Almost all hospitalized COVID-19 patients will require some medical
follow-up or rehabilitation when they are discharged before they can
regain their former quality of life, if that ever happens, said Dr.
Maria Carney, Northwell's medical director for post-acute services.
"We’re really entering an area of 'we don’t know.' We don’t know
what patients need right now, we just see that they are extremely
weak, both physically and mentally," Carney said. "How can our
health system deal with that next phase of recovery? It’s going to
be a challenge."
Of the patients who have been discharged so far, many suffer from
blood clots in their legs, muscle atrophy, aches, fatigue, cardiac
issues and continued respiratory distress.
Patients who were intubated are showing these symptoms more acutely
when discharged, and many also are showing cognitive impairment,
which could be an effect of long-term sedation or a condition called
Post-Intensive Care Syndrome, Carney said.
As the number of COVID-19 patients discharged from Northwell's
hospitals topped 6,600 this week, the hospital system is considering
hiring more home care nurses. It may also expand telehealth services
and partner with local skilled care facilities to accommodate the
discharged patients, Carney said.
Inside the homes, Ajayi answers a flood of questions from patients
and their families, ranging from how often they should go to the
grocery store to how they can self-monitor blood pressure.
She listens to the patients’ lungs with a stethoscope for signs of
fluid build-up. She reminds them to not share toiletries and to wipe
down doorknobs and light switches.
She checks the refrigerator and sometimes nudges them to call
charitable meal delivery services if it is empty. She tells the
doctor a patient needs more oxygen if she sees they are sleeping
propped up in a chair, unable to breathe while lying flat.

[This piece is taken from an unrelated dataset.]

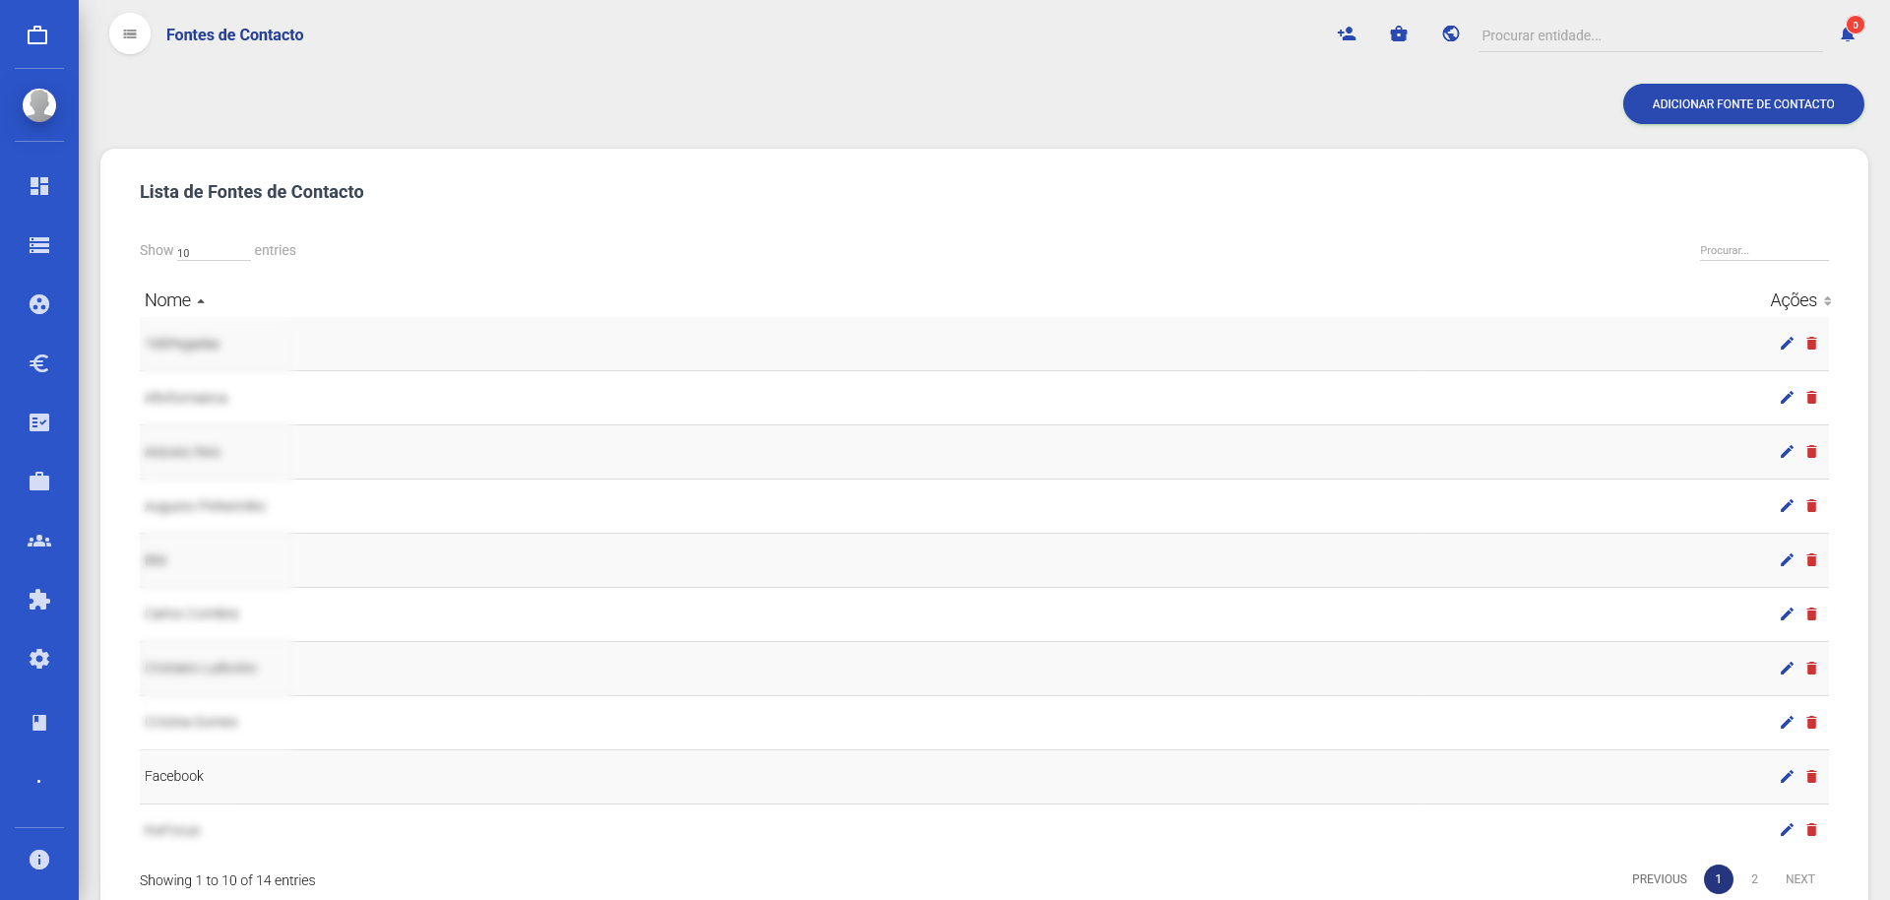Edit the Facebook contact source
The height and width of the screenshot is (900, 1890).
coord(1787,777)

Ajayi's five confirmed COVID-19 patients have made slow and steady
progress since returning home, and none have needed to be readmitted
to hospital.
Ajayi never removes her two masks and face shield around patients,
but the creases around her silver eye-shadowed eyes give away her
smile and her even voice brings comfort.
"We keep the calm in this hysteria for them," Ajayi said. "They’re
scared, we’re scared, but we can do it."